### JOB 1
Answer these from the Yoda client tools guide:
(a) What name is given to the virtual environment created for the tools?
(b) Which command should you run first to sign in to Yoda before using the client tools?
(c) In what format is the configuration file written?
### JOB 2
Print everything in the Yoda client tools guide from "The Yoda client" down to "RedHat/AlmaLinux and Yoda.".

### DOCUMENT SECTION
Once you have completed the previous steps and have Ubuntu up and running, run the following commands:

sudo apt update
sudo apt install python3 python3-pip python3.8-venv

Then install the tools in a virtual environment:

/usr/bin/python3.8 -m venv yodatoolsvenv
source yodatoolsvenv/bin/activate
pip install wheel
pip install --upgrade git+https://github.com/UtrechtUniversity/yoda-clienttools.git

Create a configuration file named .yodaclienttools.yml in your home directory that overrides the CA path to the Ubuntu location, like so:

ca_file: /etc/ssl/certs/ca-certificates.crt

You are now good to go. When you run the client tools, make sure you first run iinit to sign in to Yoda first

Configuration

The Yoda client tools look for a configuration file in YAML format named .yodaclienttools.yml in the user's home directory. You may need to add a configuration file if the client tools can't find your CA file in a standard location. Otherwise, the configuration file is optional.

Example:

ca_file: /etc/ssl/certs/ca-certificates.crt
default_yoda_version: 1.8

The following parameters are available:

  • ca_file : the name of the local Certificate Authority (CA) file, which is used to verify the Yoda server's identity. If no CA file is configured, the tools try to find the CA file in the default locations of Ubuntu/Debian, RedHat/AlmaLinux and Yoda.

### SUPPLIED INFORMATION

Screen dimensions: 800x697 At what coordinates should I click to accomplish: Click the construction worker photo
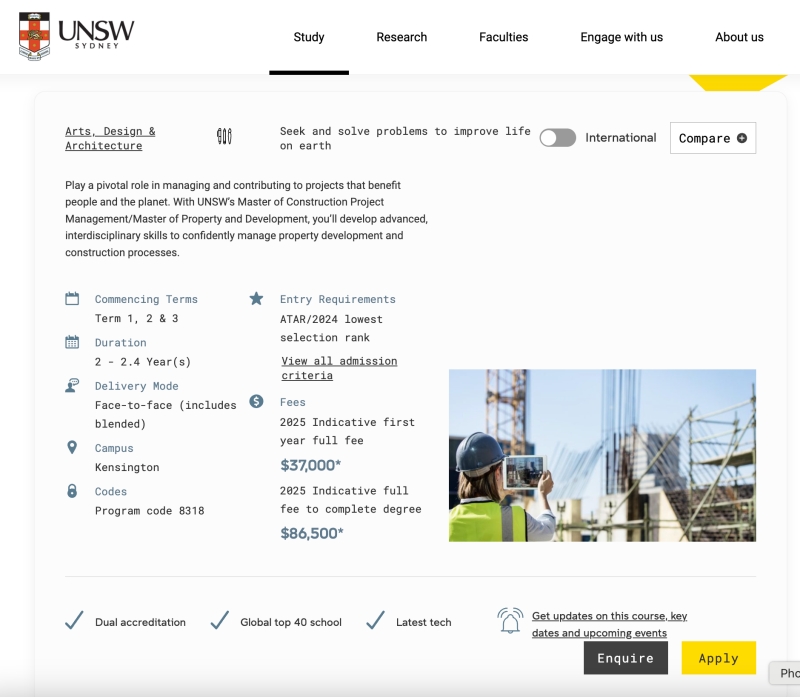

### OUTPUT 1
(a) yodatoolsvenv
(b) iinit
(c) YAML

### OUTPUT 2
The Yoda client tools look for a configuration file in YAML format named .yodaclienttools.yml in the user's home directory. You may need to add a configuration file if the client tools can't find your CA file in a standard location. Otherwise, the configuration file is optional.

Example:

ca_file: /etc/ssl/certs/ca-certificates.crt
default_yoda_version: 1.8

The following parameters are available:

  • ca_file : the name of the local Certificate Authority (CA) file, which is used to verify the Yoda server's identity. If no CA file is configured, the tools try to find the CA file in the default locations of Ubuntu/Debian, RedHat/AlmaLinux and Yoda.